**Ejercicio**
Transcribe literalmente la parte del fragmento proporcionado que va entre "Al veinte para las nueve uno recarga" y "bebé al frente.", ambos incluidos.

___ Fragmento proporcionado ___

Al veinte para las nueve
Al veinte para la nueve uno entiende que Albert Einstein tenia razón, porque la maldita luz roja me parece que dura cien años, contrario de la verde que hace gala de su velocidad. Todos se vuelcan frenéticos a las calles, mientan madres, avientan lámina, golpean la bocina del volante para apresurar a algún pobre idiota en su perezoso paso. Al veinte para las nueve uno entiende que ningún científico, artista o humanista debería estar así, atorado en un vasto mar de metal y cemento. Y sin embargo todos seguimos aquí esperando y esperando a ver a que chingada hora cambia el semáforo.
Al veinte para las nueve a uno le sudan las manos porque el checador no espera, ni diez minutos de sueño; uno lleva prisa porque diez minutos tarde quizá represente un tercer retardo, y con él una falta, una falta que significan ochenta o cien pesos menos al final de la tan esperada quincena a la que uno llega haciendo milagros. Para un cabrón que trabaja en el gobierno o el hijo de algún desgraciado burgués talvez no sea mucho, incluso nada, o mejor sí, que tal un estacionamiento en el club (porque hasta el estacionamiento cuesta), pero para un humanista, esto representará un libro menos, una entrada a la cineteca menos, una probeta menos, o en su defecto algunas horas extras, a la hora en que la espalda comienza a quejarse y sacar bolas aquí y allá.
Al veinte para las nueve, el dinero de aquella falta, retrasa el descubrimiento del cáncer, o el sida o alguna otra enfermedad, la solución al calentamiento global, una poesía en un libro que quizá no llegue o solamente el pasaje de mañana.
Al veinte para las nueve uno recarga la frente en el cristal mugroso del camión y mira a la gente correr como ratas nerviosas. Serviría la prisa si mañana se despertaran más temprano para dejar de correr, pero eso no sucede, porque cuando sea el momento volverán a correr desesperados sorteando algunos taxis, a algunas imprudentes que se maquillan, hablan por teléfono y conducen su carro con el bebé al frente.
Al veinte para las nueve uno le pregunta al espejo retrovisor del camión que ha hecho que la mocedad de sus parpados, con el brillo de sus ojos, con el oscuro color del cabello, con la piel suave y elástica de las mejillas. Uno sabe entonces, que esperando veinte minutos puede irse la vida, así y ya, para siempre, esperando que la luz se vuelva verde.

___ Datos para revisión ___

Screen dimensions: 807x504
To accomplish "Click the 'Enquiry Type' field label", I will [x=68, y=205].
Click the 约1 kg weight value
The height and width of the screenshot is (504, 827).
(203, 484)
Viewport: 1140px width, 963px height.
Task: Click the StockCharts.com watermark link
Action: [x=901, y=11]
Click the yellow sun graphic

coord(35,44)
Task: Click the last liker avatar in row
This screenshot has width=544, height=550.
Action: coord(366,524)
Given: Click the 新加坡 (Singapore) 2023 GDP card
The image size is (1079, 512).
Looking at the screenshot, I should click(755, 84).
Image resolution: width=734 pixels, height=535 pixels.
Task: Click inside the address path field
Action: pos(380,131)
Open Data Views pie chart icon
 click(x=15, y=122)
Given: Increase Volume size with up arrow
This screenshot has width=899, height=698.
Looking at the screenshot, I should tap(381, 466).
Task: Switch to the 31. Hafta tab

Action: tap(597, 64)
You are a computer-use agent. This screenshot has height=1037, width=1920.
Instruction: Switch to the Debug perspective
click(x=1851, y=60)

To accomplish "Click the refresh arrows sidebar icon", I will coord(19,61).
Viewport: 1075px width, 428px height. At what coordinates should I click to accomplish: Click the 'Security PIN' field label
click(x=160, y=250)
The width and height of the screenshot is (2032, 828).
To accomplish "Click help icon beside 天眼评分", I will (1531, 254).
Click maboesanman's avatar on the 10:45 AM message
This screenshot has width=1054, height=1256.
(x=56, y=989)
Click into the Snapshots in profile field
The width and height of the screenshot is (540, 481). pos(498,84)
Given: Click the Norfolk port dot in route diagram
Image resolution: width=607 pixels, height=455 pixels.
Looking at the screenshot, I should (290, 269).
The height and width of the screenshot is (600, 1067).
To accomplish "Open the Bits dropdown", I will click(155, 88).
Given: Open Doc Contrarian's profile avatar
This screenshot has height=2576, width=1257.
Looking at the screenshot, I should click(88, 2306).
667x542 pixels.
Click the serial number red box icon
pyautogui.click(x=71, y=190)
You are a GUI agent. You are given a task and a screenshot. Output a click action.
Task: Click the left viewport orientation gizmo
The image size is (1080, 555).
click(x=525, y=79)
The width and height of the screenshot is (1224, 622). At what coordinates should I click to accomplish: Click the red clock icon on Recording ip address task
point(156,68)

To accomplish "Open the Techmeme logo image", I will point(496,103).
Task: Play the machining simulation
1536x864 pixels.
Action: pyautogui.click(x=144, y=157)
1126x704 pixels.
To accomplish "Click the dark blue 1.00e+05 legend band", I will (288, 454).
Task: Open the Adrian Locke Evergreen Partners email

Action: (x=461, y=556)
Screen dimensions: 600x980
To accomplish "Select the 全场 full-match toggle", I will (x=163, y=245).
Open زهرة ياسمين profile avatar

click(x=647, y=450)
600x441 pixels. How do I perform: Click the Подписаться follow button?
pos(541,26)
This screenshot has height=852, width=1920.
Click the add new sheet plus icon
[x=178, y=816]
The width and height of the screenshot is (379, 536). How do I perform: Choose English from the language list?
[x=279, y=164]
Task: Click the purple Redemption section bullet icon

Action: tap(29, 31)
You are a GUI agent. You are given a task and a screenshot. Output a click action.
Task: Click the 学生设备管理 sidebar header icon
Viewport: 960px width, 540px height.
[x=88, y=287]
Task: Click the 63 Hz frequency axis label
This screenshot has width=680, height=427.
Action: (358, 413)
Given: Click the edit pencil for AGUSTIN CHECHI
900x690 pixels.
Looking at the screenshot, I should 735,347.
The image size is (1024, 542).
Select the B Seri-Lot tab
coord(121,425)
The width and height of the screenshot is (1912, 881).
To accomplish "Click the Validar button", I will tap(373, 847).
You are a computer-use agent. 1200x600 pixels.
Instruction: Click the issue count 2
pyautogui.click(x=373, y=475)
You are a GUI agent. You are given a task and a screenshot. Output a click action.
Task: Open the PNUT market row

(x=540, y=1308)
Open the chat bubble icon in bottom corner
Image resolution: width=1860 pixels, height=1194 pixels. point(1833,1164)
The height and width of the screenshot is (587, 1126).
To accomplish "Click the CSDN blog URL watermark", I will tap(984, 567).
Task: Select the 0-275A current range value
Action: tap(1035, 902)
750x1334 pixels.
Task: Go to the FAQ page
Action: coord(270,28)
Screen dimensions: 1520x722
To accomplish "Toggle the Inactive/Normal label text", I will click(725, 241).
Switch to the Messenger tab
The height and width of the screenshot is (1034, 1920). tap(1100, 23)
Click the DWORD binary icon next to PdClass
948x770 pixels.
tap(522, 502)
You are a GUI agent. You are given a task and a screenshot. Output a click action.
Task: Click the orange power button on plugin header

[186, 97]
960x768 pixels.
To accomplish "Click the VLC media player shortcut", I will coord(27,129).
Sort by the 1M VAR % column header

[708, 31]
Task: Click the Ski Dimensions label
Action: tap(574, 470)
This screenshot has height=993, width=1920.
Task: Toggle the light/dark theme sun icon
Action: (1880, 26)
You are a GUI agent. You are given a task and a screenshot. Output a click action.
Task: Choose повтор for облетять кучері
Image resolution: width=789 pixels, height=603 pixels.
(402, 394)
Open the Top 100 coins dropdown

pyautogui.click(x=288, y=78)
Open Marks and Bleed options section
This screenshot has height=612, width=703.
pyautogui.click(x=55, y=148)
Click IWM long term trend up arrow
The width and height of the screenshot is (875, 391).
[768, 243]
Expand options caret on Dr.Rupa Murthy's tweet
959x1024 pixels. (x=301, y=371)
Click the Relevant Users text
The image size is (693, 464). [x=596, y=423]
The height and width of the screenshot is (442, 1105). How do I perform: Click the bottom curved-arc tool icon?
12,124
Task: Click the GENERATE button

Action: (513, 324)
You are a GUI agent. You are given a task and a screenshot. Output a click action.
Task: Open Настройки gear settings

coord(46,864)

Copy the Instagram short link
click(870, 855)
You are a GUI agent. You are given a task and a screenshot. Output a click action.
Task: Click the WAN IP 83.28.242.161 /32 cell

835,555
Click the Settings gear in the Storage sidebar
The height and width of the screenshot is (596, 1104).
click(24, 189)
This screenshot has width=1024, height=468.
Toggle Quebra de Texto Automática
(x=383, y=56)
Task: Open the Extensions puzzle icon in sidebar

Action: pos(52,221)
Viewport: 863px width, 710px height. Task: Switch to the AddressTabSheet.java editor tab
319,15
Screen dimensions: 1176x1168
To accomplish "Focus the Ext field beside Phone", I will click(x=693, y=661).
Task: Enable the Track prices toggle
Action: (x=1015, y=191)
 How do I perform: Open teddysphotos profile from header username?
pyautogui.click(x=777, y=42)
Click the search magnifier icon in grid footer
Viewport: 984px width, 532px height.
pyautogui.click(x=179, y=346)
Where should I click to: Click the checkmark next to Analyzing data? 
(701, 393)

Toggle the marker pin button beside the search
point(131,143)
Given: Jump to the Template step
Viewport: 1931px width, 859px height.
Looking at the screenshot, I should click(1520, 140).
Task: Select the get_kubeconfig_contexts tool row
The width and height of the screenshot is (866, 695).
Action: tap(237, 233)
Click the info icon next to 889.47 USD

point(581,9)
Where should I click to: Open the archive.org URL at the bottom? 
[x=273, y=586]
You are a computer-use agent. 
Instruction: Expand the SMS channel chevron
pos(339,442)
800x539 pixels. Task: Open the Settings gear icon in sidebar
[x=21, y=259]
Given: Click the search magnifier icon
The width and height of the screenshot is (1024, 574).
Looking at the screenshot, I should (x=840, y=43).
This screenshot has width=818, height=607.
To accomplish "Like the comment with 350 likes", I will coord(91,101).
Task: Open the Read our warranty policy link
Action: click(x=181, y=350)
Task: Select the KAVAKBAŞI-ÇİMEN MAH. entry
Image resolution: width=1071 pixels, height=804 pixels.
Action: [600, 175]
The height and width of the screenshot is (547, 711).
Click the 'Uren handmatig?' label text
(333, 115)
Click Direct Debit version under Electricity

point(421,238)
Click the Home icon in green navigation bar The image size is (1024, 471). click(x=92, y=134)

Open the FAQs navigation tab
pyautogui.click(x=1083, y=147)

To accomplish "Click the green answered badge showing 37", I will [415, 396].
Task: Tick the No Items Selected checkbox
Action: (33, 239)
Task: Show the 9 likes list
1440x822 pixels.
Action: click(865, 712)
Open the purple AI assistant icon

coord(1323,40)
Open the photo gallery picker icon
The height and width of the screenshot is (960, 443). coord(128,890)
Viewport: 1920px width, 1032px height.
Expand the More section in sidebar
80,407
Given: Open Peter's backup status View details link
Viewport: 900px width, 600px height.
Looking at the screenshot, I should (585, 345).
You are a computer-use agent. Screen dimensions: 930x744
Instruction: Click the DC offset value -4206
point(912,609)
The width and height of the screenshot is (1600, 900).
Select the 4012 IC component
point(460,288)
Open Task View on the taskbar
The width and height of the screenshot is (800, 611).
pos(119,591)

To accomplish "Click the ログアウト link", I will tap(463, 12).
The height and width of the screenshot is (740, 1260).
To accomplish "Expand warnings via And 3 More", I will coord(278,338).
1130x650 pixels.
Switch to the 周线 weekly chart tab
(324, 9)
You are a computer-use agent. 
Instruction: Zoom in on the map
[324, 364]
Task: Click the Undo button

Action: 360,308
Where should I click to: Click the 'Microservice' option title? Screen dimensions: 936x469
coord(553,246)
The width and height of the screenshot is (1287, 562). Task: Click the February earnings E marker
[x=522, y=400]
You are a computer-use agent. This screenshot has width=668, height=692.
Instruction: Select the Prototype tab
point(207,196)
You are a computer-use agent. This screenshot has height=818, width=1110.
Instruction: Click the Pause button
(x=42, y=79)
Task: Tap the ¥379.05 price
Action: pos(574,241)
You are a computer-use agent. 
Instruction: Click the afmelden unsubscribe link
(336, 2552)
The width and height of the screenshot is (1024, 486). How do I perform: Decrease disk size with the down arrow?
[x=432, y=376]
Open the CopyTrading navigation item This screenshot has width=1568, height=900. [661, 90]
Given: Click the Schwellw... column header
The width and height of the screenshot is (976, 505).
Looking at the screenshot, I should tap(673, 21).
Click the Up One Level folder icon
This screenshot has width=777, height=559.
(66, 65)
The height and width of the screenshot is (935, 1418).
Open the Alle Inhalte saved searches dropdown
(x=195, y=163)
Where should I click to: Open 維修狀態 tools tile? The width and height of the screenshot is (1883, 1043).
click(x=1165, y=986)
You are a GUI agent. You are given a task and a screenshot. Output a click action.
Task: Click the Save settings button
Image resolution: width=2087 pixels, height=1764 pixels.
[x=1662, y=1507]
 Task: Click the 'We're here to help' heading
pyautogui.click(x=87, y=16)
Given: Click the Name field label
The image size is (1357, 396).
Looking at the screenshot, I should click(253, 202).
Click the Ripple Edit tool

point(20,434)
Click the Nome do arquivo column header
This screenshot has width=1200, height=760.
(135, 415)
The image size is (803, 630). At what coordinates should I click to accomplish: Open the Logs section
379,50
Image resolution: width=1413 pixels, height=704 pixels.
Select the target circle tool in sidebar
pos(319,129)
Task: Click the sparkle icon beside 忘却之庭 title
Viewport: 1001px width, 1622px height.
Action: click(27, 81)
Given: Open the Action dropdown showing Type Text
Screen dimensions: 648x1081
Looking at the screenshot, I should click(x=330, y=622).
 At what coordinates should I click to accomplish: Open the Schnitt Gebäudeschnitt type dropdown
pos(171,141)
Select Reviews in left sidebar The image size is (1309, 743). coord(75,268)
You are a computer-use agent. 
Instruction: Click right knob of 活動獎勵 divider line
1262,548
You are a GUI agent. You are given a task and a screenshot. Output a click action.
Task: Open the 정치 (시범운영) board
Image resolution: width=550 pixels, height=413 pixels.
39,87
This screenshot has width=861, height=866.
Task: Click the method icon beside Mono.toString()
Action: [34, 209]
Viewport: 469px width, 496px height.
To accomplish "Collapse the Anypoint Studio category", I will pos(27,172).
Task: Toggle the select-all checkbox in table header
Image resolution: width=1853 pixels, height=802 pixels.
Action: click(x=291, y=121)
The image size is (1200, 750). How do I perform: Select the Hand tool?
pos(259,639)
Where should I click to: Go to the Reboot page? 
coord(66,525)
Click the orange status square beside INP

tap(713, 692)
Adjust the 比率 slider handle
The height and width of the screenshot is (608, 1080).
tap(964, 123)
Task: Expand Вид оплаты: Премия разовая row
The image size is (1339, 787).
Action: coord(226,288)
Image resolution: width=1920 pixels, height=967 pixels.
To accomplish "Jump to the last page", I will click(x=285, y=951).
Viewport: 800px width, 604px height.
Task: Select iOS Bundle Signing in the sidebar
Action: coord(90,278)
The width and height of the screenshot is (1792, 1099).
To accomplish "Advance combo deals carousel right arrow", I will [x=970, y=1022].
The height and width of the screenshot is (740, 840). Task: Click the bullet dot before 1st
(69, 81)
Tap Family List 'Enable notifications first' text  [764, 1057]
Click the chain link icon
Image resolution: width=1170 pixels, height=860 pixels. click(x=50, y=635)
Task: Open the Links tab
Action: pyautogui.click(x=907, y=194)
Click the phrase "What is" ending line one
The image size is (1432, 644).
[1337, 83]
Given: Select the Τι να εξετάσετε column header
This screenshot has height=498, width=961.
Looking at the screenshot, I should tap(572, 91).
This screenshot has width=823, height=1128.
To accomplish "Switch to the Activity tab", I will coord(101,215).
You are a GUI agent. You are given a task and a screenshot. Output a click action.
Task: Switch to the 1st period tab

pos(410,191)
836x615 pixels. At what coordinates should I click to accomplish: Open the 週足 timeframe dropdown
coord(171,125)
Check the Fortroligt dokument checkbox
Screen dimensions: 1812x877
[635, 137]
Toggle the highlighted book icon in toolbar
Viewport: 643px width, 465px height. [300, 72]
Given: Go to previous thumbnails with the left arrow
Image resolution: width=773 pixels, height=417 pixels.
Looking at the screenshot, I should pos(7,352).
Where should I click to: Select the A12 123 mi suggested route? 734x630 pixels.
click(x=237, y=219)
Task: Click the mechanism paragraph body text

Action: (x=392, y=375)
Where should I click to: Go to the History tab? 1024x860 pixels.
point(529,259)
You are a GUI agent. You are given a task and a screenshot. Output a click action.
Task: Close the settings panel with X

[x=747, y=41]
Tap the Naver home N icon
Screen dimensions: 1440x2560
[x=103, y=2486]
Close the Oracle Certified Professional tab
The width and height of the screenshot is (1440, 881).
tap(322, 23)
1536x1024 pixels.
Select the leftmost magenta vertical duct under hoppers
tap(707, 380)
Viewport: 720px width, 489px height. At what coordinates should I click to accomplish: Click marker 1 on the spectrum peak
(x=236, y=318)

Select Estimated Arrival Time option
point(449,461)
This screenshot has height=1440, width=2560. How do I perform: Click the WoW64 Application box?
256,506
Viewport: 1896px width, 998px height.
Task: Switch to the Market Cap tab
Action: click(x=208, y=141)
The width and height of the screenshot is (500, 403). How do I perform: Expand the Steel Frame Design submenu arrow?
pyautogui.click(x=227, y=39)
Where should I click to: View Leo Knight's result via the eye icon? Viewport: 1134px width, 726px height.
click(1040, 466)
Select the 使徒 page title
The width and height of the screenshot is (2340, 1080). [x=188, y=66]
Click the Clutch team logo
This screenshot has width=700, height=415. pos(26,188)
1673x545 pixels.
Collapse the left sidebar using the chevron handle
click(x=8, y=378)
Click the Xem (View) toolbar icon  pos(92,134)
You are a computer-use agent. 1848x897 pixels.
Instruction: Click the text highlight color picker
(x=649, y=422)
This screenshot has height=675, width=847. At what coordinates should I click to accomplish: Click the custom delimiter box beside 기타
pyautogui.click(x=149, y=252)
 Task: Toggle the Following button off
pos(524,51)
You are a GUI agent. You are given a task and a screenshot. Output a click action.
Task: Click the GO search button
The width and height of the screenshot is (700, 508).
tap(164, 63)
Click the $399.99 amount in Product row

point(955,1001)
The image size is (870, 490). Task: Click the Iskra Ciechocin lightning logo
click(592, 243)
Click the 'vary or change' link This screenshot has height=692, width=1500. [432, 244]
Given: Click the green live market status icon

___

**Solución**
Al veinte para las nueve uno recarga la frente en el cristal mugroso del camión y mira a la gente correr como ratas nerviosas. Serviría la prisa si mañana se despertaran más temprano para dejar de correr, pero eso no sucede, porque cuando sea el momento volverán a correr desesperados sorteando algunos taxis, a algunas imprudentes que se maquillan, hablan por teléfono y conducen su carro con el bebé al frente.